## O QUE FAZER
[A] Apure quantas linhas dos registros contêm a palavra "height", levando em conta a diferença entre maiúsculas e minúsculas. Responda apenas com o número.
[B] Dê continuidade à entrevista sobre o planejamento urbano nas favelas a partir do ponto em que ela termina.

AVF – Você está à frente do projeto “Bairro a Bairro” que visa circular em todos os bairros do Rio, mostrando os problemas, como solucioná-los e seus custos.  Como esse projeto contempla as favelas?”

TP – É um grande debate que estamos criando, eu sou uma estudiosa do planejamento com a participação popular. No ponto de vista acadêmico, a arquitetura dos bairros foi pensada no ponto de vista teórico a partir dos olhares técnicos. É obvio que é um olhar importante, mas que não pode excluir a população. O Favela Bairro é um exemplo disso, ele multiplicou a quantidade de quadra de esporte nas favelas, mas essas eram as reais mudanças estruturais que as favelas precisavam? Em várias favelas, esses campos estão abandonados, não funcionou, não teve manutenção, não houve um estudo para a demanda dessa juventude. As dinâmicas territoriais são diferentes, tem uma favela que eu gosto muito de citar: a Fernão Cardim, que tem historicamente bairros que funcionam próximo a dinâmica da saída de um famoso shopping na zona norte. A rua do canal fica lotada e a quadra de esporte virou uma praça de alimentação, aquele arquiteto que fez o projeto ele está totalmente desconectado com a favela e sua leitura local. Então está provado que se eu não inserir a população nessa discussão dos projetos e na orientação das suas políticas eu não estarei beneficiando de forma correta esse território, a população precisa ser ouvida. Isso é um achismo de gestores públicos que não deram ouvidos a essa população. Nesse sentido, olhando e ouvindo a população, entendendo a demanda, discutindo essas carências, comecei a unir as redes e fazer esse levantamento.

Registros salvos:
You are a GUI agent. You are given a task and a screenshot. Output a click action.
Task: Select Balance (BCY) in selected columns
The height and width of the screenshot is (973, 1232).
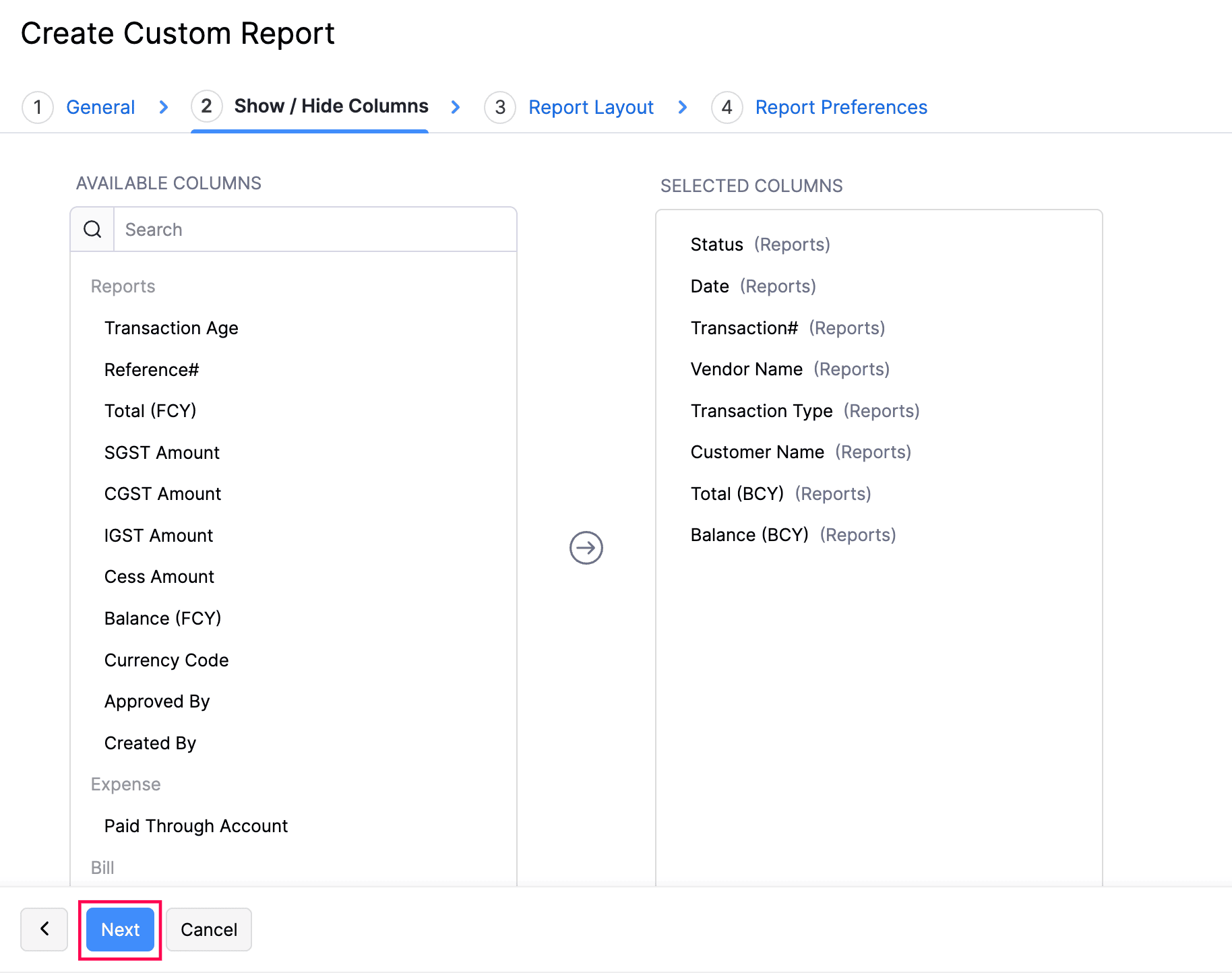749,535
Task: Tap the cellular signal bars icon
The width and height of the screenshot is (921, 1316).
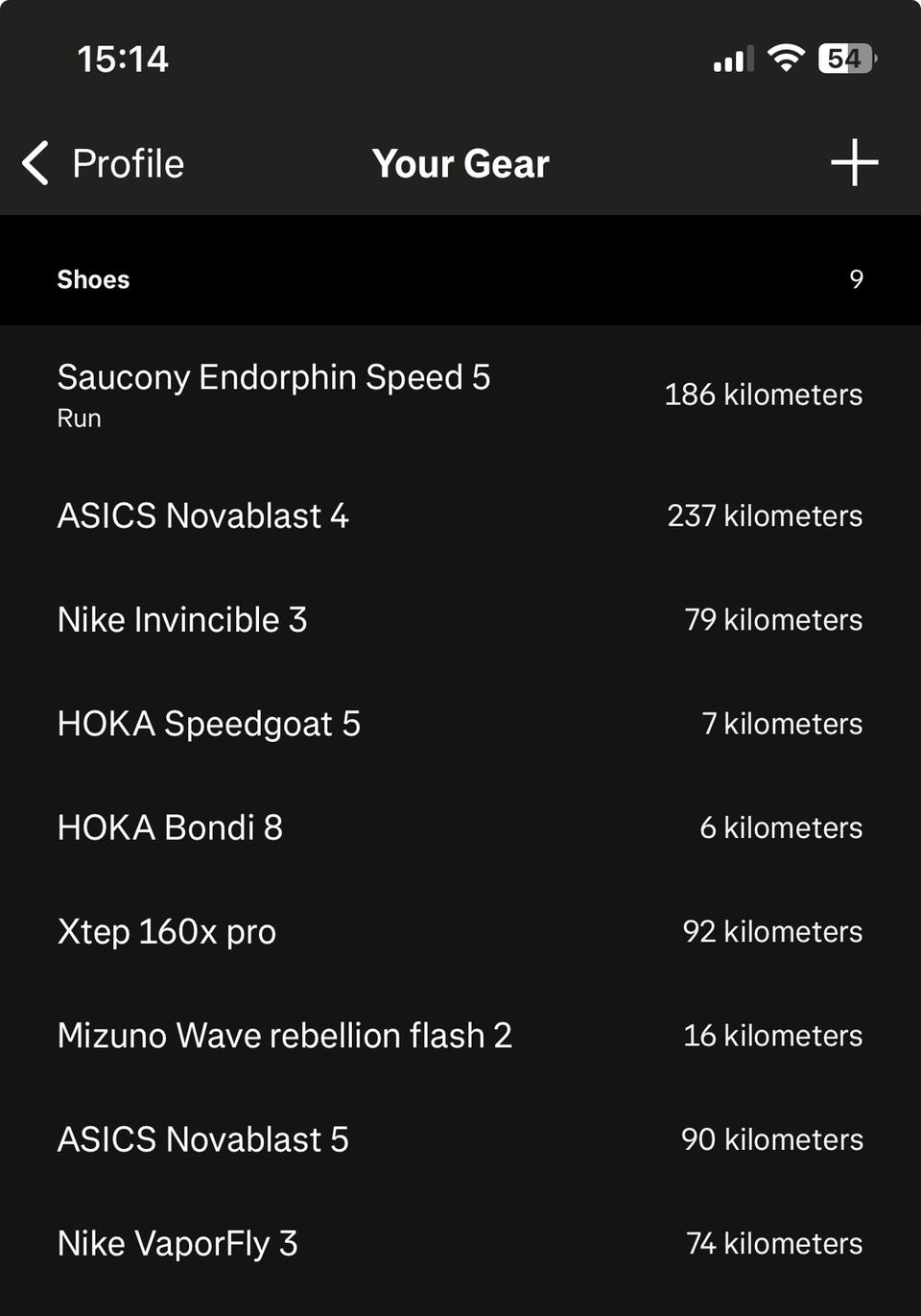Action: click(x=733, y=60)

## RESPOSTAS DADAS
[A] 2

[B]
AVF –  O ministro da educação Vélez Rodríguez declarou que “As universidades devem ficar reservadas para uma elite intelectual, que não é a mesma elite econômica [do país]”. Ele também defende a continuidade do enxugamento do Fundo de Financiamento Estudantil (Fies), iniciado já na gestão como alternativa econômica para aliviar os cofres públicos. Cria da Praça Seca, formada em Arquitetura pela UFRJ, como incentivar a juventude a ingressar na graduação?

TP – O racismo se dá na negação do negro de acessar outros espaços e um dos principais índices de desistência são os desestímulos das redes próximas, seja da família ou de um grupo próximo. Isso é preocupante e visa uma rede de aconselhamento e acolhimento da população negra universitária. Eu fui de uma época anterior a cota e lutei junto para a existência de tal. Eu passei por um período de muito estranhamento na vida universitária, eu fiz UFF na graduação depois mestrado da UFRJ. E a UFF é particularmente composta por uma elite branca do interior do estado, altamente rica, cheia de privilégios, na zona sul de Niterói e minha realidade era muito distinta. Eu saía cedo da Praça Seca, com todas as dificuldades de conseguir me manter, (ou passagem ou comida) tinha dias que eu não tinha dinheiro para o bandejão (quando era 70 centavos) e desmaiei. O processo é irreversível, a tomada de consciência é irreversível, a minha filha pode não ter cota ou o Sisu, mas ela será uma mulher negra insubmissa. Tivemos acesso a migalhas e eu não quero migalhas, quero um país onde negros, que são maioria, tenham o mesmo direito que os brancos.

AVF- Após as tragédias que aconteceram por conta das chuvas, que atingiu a Favela da Rocinha e Vidigal, você se pronunciou dizendo que “A gestão do prefeito Marcelo Crivella é precária, negligente e mal administrada.” Essas mortes poderiam ser evitadas?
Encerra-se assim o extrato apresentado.